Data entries
>>>
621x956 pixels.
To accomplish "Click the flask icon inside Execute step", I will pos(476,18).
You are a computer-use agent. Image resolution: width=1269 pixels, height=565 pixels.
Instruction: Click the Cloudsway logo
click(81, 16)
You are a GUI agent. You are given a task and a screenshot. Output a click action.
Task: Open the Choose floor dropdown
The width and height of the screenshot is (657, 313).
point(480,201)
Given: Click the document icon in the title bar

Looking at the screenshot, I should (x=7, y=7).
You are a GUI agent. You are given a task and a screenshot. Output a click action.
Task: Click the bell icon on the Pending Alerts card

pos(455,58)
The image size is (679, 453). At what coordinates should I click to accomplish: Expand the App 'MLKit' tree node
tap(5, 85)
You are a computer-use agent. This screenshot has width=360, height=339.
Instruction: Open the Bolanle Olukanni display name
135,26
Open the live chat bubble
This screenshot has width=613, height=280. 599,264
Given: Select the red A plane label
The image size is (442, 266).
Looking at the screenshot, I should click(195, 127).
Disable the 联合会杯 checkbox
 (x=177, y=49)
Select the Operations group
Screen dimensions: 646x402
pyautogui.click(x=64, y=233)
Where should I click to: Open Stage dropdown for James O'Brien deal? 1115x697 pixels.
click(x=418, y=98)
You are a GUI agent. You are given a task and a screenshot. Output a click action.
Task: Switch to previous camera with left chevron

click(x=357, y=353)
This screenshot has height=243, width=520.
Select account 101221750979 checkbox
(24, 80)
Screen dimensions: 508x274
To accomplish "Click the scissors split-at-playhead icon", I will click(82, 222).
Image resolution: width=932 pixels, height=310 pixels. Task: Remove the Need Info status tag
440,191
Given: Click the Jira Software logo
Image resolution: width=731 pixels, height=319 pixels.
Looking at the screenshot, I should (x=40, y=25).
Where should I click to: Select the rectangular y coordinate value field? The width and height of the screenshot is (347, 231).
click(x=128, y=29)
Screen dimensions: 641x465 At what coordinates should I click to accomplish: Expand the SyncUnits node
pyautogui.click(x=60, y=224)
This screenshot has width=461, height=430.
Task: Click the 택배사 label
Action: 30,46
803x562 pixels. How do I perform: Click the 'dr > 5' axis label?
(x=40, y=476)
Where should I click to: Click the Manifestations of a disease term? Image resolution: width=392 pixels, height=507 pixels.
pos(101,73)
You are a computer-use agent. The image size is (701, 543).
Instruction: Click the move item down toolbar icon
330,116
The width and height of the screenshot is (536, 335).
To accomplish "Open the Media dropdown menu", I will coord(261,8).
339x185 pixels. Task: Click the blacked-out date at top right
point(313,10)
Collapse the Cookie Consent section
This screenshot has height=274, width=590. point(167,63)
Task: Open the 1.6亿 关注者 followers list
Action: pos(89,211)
<<<
Report each line of the records that holds the word "computer".

You are a computer-use agent. Image resolution: width=1269 pixels, height=565 pixels.
You are a computer-use agent. This screenshot has width=360, height=339.
You are a computer-use agent. The image size is (701, 543).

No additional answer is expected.